2.7.1940 - 12.12.2021
Darrell Fisher passed away on 12 December 2021 after a long illness. His funeral at St George’s Cathedral in St George’s Terrace Perth on 21 December 2021 was attended by his family, friends and former colleagues and students. The large attendance was testament to how he was held in high regard for his calm and personable nature, friendship, and scholarship. A year before, on Saturday 4 July 2020, several of his close colleagues celebrated Darrell’s 80th birthday with his family at his home in Bull Creek.
Darrell’s career began in Devonport in north-west Tasmania as a secondary school science teacher. He was chosen as an exemplary teacher to be sent to Melbourne for several years as a curriculum writer for Australia’s first national curriculum, the Australian Science Education Project (ASEP). Next, he was appointed to what now is the Launceston campus of the University of Tasmania, where he rose through the ranks to become Head of Education.
Darrell completed his doctoral studies with Barry Fraser who was then in the School of Education at Macquarie University in Sydney. As a part-time student, Darrell spent most of his time in Tasmania where he researched the learning environment in local ASEP classrooms.
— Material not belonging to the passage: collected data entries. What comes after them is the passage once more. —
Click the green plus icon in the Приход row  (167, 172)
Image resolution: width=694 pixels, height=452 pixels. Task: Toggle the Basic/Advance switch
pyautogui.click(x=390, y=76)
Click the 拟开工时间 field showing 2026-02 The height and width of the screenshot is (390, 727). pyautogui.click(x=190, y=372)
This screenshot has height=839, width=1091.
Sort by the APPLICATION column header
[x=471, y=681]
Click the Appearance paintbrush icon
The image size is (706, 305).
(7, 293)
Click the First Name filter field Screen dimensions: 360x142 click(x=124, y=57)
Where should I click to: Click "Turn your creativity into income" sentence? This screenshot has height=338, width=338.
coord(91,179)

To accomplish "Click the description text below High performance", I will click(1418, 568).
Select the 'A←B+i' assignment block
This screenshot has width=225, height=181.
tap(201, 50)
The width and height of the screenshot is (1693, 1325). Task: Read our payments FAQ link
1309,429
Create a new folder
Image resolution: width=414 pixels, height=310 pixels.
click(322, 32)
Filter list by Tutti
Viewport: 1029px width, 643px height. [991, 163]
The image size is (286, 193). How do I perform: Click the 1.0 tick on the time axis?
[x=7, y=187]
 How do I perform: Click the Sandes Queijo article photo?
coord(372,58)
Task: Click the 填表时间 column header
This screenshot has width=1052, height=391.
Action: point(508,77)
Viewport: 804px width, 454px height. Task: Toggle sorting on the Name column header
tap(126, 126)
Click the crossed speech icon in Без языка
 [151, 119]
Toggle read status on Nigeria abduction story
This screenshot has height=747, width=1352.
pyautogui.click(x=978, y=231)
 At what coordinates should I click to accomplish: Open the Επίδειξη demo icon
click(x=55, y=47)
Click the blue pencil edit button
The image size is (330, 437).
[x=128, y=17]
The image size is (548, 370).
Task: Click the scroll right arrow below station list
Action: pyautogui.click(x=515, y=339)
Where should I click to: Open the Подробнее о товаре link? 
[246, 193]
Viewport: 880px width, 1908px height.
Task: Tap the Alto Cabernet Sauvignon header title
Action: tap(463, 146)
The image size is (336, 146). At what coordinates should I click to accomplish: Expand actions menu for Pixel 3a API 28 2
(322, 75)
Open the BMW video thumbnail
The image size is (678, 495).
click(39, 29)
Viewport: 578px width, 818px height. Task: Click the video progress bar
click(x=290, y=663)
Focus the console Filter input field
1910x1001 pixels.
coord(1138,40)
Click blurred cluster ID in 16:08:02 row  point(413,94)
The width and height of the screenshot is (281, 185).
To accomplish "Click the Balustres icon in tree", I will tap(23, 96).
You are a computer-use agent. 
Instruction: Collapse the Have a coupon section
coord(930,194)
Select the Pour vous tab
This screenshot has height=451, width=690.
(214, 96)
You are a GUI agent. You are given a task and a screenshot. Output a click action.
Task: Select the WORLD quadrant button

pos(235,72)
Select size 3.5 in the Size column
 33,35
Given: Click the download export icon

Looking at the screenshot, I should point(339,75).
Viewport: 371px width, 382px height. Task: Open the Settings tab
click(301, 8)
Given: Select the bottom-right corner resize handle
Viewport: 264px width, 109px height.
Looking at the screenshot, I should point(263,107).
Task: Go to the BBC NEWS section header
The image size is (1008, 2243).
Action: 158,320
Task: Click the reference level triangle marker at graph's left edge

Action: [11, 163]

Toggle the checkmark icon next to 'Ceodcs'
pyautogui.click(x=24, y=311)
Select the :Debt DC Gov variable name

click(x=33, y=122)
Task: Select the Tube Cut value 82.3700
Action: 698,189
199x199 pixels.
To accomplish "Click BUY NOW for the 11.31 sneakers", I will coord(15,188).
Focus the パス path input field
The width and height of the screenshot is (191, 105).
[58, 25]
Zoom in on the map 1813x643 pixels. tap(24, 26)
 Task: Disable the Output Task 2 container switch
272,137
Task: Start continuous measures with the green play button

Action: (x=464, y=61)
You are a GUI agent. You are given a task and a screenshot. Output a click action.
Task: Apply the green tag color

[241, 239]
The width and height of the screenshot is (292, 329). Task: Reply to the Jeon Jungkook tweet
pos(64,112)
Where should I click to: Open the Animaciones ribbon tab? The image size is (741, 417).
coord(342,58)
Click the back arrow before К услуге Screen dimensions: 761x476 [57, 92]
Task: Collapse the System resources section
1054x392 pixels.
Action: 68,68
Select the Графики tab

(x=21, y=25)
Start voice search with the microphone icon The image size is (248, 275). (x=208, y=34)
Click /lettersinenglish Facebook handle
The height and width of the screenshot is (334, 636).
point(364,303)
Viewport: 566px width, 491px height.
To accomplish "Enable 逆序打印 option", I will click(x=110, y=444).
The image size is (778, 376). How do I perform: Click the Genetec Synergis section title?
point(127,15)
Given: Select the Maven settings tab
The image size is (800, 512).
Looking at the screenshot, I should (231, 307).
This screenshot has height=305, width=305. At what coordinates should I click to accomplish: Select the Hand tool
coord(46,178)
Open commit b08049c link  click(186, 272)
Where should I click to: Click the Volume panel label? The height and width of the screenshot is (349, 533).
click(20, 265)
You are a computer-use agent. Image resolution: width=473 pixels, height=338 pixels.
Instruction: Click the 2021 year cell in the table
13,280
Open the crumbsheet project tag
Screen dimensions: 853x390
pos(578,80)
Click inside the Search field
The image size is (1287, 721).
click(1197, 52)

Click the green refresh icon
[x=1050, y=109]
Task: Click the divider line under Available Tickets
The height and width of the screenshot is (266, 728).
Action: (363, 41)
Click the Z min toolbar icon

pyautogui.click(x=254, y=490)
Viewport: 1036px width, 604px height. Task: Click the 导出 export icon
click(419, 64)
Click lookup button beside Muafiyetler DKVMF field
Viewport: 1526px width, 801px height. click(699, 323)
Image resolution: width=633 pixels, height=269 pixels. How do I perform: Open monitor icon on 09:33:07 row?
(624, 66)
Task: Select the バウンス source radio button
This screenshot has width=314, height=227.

By the early 1990s, Darrell was invited to an appointment as Associate Professor at the Science and Mathematics Education Centre (SMEC) and the National Key Centre for School Science and Mathematics in the School of Science at Curtin University, where he taught masters and doctoral students and conducted research. Later he was promoted to Professor.
When SMEC developed innovative part-time off-campus doctoral programs in Thailand and South Africa, Darrell was closely involved in their teaching and leadership and was a regular visitor to those countries when students were back teaching in their universities and collecting their research data. He played a significant leadership role in establishing very large off-campus doctoral programs in New Zealand and Tasmania, as well as traveling regularly to several NZ cities to supervise and support these students. This design, involving research students making short visits to Curtin for classes and research consultancy, was familiar to Darrell from his own research studies at Macquarie.
Darrell was a very effective and efficient researcher and supervisor who has 105 publications in ResearchGate, primarily on learning environment research, and has successfully supervised over 100 doctoral students from most states in Australia and the overseas countries listed above.
Darrell was very active in the National Association for Research in Science Teaching and American Educational Research Association, two of the major research organisations in education. Darrell was a NARST strand leader with responsibility for managing proposals for the forthcoming conferences. He initiated the International Conference on Science, Mathematics and Technology Education and organised many of its successful conferences in numerous countries. Darrell was a Fellow of the Australian College of Educators (ACE) and national President of the National Council of Independent Schools (NCIS).
In 2014, Darrell was awarded an honorary doctorate from the World Maritime University in Malmo, Sweden, in recognition of his collaboration during 21 years as a Visiting Professor.
Darrell is survived by his wife Gail, daughter Marianne and sons Mark, Ian, Gavin and Ross.